There were two courses: the first in Sheffield and the second the following summer in Chichester which had the same people teaching. Sometimes I get them mixed up – what we did in each of them. There were two things I remember particularly about these courses. One was by Diana Jordan: she took as her starting point chapter 38 of the book of Ezekiel, about God breathing life into the dry bones. First of all we had to be dead and then we had to collect all our bones together and then gradually we had to come to life. It was quite an experience. The thing I remember was with Sylvia and she did a flying bird. I was part of the right wing. This was a group exercise, a movement choir. The wings moved up and down and moved in and out. I have a feeling, though I may be wrong, that she used music from Holt’s Things to Come. Those were two of the most memorable experiences. I can remember that in the Chichester one we did a Polka to music by John Field with Jogs. It was at the New Year course that there was a big meeting about forming a Guild. At the same meeting Lisa announced that they were going to start a school in Manchester. I also discovered that there was a dance circle in the West Riding. By that time Geraldine had definitely decided that she would dance and not teach. At college she directed and produced at least one play. I can’t remember what it was, but it was good; I enjoyed it very much. She was into everything: she was an organiser, a practitioner, she was a very good teacher – her theory was good – and she loved to dance. She never wanted to teach. She never wanted to do physiotherapy – we thought that that was something that we could do when we got old. I think she must have talked with Jogs and Lisa and Laban if there was going to be a school.
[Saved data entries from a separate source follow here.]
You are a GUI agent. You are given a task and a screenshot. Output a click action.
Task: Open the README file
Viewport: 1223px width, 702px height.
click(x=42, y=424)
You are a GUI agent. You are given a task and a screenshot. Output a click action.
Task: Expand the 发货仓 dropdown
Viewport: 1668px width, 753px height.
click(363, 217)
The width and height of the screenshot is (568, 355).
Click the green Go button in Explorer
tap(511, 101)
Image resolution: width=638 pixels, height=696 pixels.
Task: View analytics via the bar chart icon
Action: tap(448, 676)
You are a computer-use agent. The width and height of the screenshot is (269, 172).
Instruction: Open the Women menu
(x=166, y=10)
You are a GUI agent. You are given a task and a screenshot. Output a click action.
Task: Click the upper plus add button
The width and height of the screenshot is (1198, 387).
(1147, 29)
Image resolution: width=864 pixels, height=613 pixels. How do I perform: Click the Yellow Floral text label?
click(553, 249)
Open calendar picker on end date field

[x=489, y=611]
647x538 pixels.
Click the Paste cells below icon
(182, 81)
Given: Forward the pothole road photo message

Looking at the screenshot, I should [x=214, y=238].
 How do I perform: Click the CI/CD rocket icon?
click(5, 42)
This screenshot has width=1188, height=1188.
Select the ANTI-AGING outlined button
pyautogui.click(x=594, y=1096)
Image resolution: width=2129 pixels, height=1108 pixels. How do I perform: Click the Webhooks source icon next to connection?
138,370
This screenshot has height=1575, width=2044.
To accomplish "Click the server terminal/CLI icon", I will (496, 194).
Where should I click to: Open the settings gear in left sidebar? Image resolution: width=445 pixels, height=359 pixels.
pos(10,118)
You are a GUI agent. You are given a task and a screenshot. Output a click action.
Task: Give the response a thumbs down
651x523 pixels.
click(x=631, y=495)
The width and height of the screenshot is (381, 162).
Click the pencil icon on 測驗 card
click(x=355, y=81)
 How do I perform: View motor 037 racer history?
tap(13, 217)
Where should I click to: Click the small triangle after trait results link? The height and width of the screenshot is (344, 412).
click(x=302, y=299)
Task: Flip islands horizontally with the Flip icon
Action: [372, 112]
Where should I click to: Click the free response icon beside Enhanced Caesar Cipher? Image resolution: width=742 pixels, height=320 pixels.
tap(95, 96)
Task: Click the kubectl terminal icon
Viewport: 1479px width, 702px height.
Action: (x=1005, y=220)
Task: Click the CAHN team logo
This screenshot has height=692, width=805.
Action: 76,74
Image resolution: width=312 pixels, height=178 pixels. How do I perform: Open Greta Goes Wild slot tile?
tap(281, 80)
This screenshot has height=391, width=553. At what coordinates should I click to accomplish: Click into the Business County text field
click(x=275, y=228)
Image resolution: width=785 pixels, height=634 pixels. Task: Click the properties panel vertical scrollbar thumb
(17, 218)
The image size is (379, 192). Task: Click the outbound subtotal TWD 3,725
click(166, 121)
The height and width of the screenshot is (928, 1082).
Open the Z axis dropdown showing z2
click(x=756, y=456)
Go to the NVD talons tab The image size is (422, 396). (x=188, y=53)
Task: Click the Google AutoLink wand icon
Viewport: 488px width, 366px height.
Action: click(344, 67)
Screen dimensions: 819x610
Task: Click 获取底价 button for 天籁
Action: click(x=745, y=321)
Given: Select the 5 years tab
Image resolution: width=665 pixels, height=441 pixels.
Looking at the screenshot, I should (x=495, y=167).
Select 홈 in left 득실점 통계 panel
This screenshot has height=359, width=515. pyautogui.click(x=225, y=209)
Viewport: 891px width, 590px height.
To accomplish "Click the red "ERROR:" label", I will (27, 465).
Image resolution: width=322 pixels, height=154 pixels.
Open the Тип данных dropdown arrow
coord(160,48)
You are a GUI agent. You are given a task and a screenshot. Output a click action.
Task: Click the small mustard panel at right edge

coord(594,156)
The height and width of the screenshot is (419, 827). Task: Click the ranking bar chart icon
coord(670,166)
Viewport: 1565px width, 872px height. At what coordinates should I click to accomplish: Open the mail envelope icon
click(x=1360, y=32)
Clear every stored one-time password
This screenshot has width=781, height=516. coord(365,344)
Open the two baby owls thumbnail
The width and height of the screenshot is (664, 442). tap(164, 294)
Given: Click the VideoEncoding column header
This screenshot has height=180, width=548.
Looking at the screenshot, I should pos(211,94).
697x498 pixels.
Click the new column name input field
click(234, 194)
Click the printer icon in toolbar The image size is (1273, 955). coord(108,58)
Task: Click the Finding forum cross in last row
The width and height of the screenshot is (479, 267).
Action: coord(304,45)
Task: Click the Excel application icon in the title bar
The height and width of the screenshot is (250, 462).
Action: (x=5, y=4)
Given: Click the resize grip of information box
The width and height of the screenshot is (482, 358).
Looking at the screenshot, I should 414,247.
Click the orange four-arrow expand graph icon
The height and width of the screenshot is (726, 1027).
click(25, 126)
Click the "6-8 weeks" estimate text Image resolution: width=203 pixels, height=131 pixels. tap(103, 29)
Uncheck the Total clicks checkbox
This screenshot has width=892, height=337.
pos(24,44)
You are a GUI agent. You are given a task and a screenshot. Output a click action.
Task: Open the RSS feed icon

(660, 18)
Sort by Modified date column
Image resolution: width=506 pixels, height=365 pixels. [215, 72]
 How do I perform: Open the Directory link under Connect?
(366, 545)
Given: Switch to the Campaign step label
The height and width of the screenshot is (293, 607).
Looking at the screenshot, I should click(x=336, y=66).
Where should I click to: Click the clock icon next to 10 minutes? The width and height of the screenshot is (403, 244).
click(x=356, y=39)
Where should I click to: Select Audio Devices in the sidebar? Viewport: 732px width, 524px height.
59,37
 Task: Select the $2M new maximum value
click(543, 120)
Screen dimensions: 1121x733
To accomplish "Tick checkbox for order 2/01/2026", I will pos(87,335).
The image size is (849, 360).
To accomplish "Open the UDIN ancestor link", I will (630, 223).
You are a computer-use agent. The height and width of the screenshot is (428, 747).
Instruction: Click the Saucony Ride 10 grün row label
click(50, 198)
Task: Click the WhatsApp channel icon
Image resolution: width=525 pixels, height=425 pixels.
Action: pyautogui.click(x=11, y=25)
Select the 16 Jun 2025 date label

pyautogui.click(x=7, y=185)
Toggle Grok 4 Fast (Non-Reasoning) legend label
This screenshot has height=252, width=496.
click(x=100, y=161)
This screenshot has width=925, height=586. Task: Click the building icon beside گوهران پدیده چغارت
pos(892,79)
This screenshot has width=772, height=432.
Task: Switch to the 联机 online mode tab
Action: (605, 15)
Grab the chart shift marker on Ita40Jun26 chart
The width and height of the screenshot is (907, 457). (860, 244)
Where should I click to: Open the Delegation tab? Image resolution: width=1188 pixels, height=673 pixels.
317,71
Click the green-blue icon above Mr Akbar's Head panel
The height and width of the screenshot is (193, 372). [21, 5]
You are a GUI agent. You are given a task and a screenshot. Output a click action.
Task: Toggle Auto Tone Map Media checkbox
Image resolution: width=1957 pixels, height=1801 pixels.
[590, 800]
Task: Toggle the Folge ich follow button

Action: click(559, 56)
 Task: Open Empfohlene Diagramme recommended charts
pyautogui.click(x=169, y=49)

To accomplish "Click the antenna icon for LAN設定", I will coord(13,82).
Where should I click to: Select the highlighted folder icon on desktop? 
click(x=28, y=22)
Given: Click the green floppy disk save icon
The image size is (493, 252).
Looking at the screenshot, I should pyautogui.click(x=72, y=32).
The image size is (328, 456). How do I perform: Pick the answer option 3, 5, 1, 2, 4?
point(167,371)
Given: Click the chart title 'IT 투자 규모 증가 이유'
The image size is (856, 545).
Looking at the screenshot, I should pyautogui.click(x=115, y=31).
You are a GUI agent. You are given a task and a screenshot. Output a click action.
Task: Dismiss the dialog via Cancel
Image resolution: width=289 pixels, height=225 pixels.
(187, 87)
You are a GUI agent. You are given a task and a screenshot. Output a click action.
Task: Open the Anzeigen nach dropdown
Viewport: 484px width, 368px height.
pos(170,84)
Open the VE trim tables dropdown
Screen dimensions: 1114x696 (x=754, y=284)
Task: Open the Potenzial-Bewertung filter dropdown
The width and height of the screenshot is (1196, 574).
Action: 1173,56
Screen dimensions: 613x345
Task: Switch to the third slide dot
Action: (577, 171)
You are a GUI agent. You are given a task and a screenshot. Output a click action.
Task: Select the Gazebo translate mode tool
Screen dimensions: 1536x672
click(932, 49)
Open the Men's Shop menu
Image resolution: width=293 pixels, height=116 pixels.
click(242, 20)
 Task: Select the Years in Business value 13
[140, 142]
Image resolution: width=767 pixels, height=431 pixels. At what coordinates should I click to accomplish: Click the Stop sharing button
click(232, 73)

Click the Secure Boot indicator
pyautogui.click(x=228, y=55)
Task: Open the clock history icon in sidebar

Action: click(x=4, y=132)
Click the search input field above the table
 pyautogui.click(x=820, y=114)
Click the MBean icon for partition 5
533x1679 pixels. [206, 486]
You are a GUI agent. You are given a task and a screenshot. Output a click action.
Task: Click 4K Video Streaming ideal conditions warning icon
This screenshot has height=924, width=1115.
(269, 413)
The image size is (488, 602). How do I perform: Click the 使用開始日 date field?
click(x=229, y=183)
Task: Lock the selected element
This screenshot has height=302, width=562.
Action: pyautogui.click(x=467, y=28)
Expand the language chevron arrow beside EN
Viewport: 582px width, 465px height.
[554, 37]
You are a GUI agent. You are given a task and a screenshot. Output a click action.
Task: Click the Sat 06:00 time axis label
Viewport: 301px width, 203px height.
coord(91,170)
Sylvia was more interested in movement choirs: she had these wonderful ideas. I remember that in one of her courses – it may have been Chichester – the main hall had a double staircase and Sylvia decided she was going to do the Wheel of Fortune and she was going to use these staircase. I remember being very confused as we had to crawl up one set of stairs, cross the balcony and down the other stairs. It was, again, an unforgettable experience to do. She was great.
After Sheffield we went back to college to our strict routine of doing gymnastics before breakfast in the morning. We both realised at the time that we had to get a qualification. Whether we used it or liked it was immaterial. So we decided to stick it out. I think that it was during the summer term that Laban and Lisa visited the college. Geraldine said that she was going to talk to them about going to the Studio in Manchester. Jogs had apparently said that she would back her up when she discussed this with the Principal who was certain to disapprove – she was a good PE teacher. This was Miss Reid, who had taken over from the elder Miss Stansfeld, and she was not very into dance. Geraldine was told that she was a ‘traitor’: but her parents agreed that she was to go to the Studio. So she went to Manchester and I went to teach dance in a girl’s school in Newbury. I quite enjoyed it – being independent and not being told what to do. But of course over the next few years we kept coming together and drifting apart. Laban was ill again and she started helping him out with the courses in Bradford – she was always interested in the theatre side of things, in dramatic movement. That was always her thing.
Two Courses at the Art of Movement Studio in Addlestone
All my life I have danced. As I child I would dance around the room by myself. It was a part of my way of life. I didn’t think it was particularly important for anybody but me. I did ballet and country dancing at school and loved it. When I came into contact with Modern Dance I suddenly realised that it had a significance to other people as well as me. I enjoyed the teaching of these people – Laban and Lisa – so much that I felt that I could do something a little like that. Of course I also taught English country dance. But when I realised that I wanted to specialise in dance, and the only way that you could do that in school was to go into a training college. After four years teaching in Newbury and then Hartlepool I decided that I’d had enough, so I went to Denmark to a Folk High school and studied dance there. Then I came back and got a job in Matlock training college, but realising that I didn’t have enough experience, that’s when I went to the Studio.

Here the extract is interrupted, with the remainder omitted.